[Problem to work on]: Gather every line from the entries below that includes "computer".

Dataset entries

=== Begin Enclosure ===

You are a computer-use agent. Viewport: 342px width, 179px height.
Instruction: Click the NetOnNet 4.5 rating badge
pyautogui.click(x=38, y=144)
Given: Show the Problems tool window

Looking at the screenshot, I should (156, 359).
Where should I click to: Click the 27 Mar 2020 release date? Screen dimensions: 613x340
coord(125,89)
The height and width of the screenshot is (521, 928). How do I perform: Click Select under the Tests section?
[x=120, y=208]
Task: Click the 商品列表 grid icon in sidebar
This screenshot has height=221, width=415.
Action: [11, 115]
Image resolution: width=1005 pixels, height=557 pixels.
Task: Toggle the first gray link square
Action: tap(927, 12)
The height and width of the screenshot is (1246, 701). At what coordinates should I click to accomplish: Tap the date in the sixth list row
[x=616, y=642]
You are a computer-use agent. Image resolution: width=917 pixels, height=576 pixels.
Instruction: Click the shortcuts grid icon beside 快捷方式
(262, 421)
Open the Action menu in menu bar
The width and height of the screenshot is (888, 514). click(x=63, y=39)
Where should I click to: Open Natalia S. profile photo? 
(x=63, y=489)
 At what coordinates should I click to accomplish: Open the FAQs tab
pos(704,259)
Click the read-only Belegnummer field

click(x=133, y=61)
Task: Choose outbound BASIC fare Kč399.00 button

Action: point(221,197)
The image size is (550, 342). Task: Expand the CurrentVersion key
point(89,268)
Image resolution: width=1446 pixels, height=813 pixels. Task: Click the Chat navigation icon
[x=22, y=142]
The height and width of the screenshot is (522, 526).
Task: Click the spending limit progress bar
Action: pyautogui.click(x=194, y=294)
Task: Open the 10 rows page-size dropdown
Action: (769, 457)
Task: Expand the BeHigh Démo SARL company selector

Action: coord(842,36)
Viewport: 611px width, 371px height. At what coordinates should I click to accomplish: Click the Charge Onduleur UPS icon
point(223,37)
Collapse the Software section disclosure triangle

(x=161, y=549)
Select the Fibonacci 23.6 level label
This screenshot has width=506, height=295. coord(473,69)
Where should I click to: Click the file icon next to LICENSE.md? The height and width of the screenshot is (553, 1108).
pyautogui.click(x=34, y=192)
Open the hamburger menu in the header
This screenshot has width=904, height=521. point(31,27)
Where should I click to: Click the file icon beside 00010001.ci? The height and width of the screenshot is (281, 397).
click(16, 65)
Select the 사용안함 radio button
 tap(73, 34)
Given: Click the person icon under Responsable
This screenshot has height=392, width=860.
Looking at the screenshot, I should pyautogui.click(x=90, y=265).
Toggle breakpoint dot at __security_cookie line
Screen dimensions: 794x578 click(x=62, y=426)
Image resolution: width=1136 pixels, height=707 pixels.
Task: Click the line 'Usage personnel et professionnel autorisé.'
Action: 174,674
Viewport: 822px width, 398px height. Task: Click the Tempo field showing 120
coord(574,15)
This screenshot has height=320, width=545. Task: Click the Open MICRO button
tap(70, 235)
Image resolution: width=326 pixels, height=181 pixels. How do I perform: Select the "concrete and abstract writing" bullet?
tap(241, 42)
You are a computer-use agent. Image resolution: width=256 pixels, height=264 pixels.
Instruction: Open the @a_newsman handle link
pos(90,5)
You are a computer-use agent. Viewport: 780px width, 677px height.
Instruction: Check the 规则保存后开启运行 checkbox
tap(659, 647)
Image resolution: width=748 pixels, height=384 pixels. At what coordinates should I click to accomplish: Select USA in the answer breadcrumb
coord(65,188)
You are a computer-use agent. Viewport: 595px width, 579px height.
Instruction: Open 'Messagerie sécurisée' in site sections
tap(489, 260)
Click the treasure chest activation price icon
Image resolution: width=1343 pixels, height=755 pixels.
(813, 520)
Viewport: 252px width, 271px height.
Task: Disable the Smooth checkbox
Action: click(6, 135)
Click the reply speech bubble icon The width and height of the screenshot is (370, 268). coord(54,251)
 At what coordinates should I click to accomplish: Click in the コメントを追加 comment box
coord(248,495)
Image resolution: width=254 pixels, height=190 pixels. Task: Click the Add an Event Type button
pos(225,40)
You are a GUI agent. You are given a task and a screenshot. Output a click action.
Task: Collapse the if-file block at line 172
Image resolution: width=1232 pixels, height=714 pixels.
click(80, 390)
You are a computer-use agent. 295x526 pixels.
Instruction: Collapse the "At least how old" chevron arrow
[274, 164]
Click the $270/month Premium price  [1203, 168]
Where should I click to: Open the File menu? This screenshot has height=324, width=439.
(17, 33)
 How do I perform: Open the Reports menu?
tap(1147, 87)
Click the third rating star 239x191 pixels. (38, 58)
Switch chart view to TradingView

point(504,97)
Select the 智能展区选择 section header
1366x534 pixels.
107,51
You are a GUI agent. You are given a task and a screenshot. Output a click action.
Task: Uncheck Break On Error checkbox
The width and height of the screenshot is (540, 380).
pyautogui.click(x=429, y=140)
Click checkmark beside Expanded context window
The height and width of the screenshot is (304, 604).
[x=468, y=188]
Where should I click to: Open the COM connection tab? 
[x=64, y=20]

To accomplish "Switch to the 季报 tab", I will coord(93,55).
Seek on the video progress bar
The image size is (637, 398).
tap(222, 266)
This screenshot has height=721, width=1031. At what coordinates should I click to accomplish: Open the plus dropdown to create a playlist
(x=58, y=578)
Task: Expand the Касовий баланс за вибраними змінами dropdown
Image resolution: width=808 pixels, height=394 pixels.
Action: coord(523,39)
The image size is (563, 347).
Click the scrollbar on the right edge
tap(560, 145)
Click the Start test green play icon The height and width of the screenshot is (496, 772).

=== End Enclosure ===

[Completed exercise]:
You are a computer-use agent. Viewport: 342px width, 179px height.
You are a computer-use agent. Image resolution: width=917 pixels, height=576 pixels.
You are a computer-use agent. Image resolution: width=256 pixels, height=264 pixels.
You are a computer-use agent. Viewport: 780px width, 677px height.
You are a computer-use agent. Viewport: 595px width, 579px height.
You are a computer-use agent. 295x526 pixels.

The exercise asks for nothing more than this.